- Exercise brief
List each line of the data that holds the word "agent".

### Data in this exercise

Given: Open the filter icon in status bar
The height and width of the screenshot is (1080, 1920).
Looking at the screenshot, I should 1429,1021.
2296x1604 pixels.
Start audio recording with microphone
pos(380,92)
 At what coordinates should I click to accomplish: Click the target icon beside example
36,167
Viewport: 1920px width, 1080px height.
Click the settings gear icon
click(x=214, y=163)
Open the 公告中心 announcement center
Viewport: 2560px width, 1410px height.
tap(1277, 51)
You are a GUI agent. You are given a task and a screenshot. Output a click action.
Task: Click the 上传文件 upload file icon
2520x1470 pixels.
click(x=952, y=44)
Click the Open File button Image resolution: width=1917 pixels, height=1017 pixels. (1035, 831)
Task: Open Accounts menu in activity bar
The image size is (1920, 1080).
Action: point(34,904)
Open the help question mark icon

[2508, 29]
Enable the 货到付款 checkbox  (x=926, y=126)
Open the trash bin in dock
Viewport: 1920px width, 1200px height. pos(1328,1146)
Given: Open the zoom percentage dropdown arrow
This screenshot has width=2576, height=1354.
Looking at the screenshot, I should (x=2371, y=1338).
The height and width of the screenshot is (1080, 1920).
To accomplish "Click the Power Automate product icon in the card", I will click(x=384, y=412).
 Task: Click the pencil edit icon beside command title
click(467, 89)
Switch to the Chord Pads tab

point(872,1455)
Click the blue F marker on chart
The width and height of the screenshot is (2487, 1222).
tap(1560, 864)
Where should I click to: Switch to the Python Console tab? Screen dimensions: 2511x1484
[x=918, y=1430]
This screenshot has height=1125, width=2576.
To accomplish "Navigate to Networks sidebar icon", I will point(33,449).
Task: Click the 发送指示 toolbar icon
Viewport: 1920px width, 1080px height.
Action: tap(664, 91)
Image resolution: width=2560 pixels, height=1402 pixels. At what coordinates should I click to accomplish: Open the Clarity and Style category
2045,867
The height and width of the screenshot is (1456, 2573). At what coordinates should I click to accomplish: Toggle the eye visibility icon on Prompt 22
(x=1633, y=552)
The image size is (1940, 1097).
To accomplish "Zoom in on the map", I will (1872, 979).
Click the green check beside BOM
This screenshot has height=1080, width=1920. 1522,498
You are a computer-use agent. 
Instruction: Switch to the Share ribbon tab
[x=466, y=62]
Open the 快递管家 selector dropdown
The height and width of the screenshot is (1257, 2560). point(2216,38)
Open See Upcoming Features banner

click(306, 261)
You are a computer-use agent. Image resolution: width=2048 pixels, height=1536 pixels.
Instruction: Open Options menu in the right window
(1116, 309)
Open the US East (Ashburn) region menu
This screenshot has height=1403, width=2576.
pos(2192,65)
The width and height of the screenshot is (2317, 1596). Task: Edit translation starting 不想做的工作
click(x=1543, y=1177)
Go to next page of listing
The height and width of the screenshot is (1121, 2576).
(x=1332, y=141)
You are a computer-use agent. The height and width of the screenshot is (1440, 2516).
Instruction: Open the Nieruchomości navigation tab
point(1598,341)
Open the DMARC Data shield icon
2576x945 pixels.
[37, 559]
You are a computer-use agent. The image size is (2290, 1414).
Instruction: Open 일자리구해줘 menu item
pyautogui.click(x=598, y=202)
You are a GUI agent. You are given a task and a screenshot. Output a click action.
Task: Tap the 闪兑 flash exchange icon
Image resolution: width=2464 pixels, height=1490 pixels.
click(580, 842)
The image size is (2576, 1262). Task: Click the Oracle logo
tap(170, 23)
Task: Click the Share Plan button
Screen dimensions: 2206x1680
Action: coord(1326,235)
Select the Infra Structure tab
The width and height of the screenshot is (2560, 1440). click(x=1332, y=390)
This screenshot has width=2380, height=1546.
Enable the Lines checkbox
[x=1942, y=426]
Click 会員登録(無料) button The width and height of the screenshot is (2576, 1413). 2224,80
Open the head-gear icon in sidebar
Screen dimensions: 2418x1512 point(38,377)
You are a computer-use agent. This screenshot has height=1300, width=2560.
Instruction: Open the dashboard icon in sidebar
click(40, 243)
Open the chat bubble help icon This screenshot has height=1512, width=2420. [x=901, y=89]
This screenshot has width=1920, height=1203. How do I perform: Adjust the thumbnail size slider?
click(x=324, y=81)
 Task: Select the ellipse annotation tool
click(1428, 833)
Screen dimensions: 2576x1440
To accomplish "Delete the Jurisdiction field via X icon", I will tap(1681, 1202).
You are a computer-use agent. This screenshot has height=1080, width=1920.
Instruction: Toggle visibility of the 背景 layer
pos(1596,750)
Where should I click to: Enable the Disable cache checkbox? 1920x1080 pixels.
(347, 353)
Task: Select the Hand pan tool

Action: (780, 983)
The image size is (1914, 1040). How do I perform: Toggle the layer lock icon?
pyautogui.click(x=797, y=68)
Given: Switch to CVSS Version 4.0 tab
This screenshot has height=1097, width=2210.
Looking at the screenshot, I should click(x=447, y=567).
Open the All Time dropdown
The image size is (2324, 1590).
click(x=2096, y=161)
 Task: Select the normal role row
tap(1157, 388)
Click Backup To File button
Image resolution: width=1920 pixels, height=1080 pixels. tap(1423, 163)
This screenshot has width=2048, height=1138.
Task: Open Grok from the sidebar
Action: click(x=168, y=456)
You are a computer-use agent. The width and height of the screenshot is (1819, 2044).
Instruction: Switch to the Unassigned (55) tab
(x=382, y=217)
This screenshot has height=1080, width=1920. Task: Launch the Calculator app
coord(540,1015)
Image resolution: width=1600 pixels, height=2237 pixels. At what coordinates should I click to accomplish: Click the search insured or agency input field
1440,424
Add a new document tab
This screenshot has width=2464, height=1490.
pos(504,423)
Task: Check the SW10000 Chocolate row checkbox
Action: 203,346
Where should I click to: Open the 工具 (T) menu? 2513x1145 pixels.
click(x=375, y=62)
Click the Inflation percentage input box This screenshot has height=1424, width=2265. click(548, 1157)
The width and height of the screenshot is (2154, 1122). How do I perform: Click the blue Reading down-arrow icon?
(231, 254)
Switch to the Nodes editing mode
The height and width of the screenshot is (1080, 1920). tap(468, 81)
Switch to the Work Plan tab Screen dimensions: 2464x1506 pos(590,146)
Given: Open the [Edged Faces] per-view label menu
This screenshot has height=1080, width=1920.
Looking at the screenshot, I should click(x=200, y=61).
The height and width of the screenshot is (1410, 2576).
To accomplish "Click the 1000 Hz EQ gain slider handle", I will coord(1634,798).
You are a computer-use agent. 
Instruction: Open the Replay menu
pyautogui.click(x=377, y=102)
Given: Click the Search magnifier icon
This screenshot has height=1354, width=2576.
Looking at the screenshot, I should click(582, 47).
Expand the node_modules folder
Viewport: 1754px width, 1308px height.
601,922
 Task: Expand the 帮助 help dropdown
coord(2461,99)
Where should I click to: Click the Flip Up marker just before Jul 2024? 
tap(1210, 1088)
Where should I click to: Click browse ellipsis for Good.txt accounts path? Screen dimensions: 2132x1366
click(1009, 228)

######

- Exercise response
You are a GUI agent. You are given a task and a screenshot. Output a click action.
You are a computer-use agent. 
You are a computer-use agent. Image resolution: width=2048 pixels, height=1536 pixels.
You are a computer-use agent. The height and width of the screenshot is (1440, 2516).
You are a computer-use agent. The image size is (2290, 1414).
You are a GUI agent. You are given a task and a screenshot. Output a click action.
You are a computer-use agent. This screenshot has height=1300, width=2560.
You are a computer-use agent. This screenshot has height=1080, width=1920.
You are a computer-use agent. The width and height of the screenshot is (1819, 2044).
You are a computer-use agent. 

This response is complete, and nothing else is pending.